In 1898, there were no automobiles in Wyoming yet. Then, a 26-year-old man named Elmer Lovejoy, an influential mechanic in Laramie set out to change all that. Lovejoy had been quietly working on his “horseless carriage” and on May 7, 1898, he introduced the first automobile built west of the Mississippi River. Lovejoy took his new “toy” for a leisurely drive through downtown Laramie, going an “unimaginable” 8 miles an hour.

Lovejoy was a mechanical genius. The automobile he designed and built was a steam-propelled carriage that carried four people comfortably. Lovejoy designed balloon tires for his automobile and had them specially made in Chicago. Commercial balloon tires were not routinely used on automobiles until almost thirty years later. While Lovejoy’s car was not the first ever invented, he was the first to realize that cars would need pneumatic tires, not just solid rubber tires.

Elmer Lovejoy was born in Illinois on Feb. 2, 1872. He was diagnosed with tuberculosis in 1883, and the family moved to Laramie in search of a drier climate, which was commonly prescribed for tuberculosis victims. He graduated from Laramie High School and went off to college at University of Wyoming. He knew early on that books weren’t really for him, so he dropped out of college after just three short months. He then became an apprentice at the Cook & Callahan planning mill. While he wasn’t good at “book learning,” he picked up things very fast at the mill. Very soon, he was assigned to major construction projects like the Edward and Jane Ivinson mansion, which is now the Laramie Plains Museum. He was also assigned the Saint Matthew’s Episcopal Cathedral project.

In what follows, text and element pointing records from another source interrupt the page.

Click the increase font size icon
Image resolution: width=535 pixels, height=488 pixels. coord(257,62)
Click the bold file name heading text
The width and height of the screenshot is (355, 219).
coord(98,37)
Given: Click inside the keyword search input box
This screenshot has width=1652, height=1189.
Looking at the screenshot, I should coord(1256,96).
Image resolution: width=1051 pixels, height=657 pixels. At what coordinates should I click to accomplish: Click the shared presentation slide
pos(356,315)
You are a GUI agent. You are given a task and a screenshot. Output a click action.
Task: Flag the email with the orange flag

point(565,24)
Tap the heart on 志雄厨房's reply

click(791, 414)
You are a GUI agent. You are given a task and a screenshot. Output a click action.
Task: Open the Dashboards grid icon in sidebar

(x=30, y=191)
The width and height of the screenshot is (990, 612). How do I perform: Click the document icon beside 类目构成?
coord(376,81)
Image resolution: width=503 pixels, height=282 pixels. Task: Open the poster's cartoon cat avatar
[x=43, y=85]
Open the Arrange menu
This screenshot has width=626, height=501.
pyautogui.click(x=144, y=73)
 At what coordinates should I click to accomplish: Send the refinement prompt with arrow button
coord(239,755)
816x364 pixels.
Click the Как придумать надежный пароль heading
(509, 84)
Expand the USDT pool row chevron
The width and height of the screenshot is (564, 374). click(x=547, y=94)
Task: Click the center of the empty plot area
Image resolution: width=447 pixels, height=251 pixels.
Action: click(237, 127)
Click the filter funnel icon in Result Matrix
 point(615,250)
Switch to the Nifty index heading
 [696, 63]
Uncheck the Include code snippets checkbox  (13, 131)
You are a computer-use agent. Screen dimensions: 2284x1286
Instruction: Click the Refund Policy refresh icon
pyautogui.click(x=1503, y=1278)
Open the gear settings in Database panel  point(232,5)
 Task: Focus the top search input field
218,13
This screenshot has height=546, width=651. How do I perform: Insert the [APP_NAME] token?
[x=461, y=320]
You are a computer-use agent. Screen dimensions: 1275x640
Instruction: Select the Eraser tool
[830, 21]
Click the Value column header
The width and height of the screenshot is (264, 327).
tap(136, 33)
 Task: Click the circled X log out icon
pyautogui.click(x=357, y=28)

Lovejoy became an excellent businessman. It was well known that Elmer Lovejoy could fix anything. That is typical of a great mechanic. A little tinkering, and before you know it, the problem is solved. Lovejoy lived and worked in Laramie until 1953. Lovejoy, who was considered Laramie’s grand old man of mechanics put away his tool chest and, with his wife, Gertrude, whom he had married on August 3, 1930, in Maine. He left Laramie in 1953, for the warmer climate of Santa Ana, California, in which to spend his golden years. While he was retired, he never really stopped tinkering. Lovejoy died in California in 1960. He was loved by many and even had a popular downtown hangout down the street from his shop. Elmer Lovejoy’s Bar and Grill was named in his honor.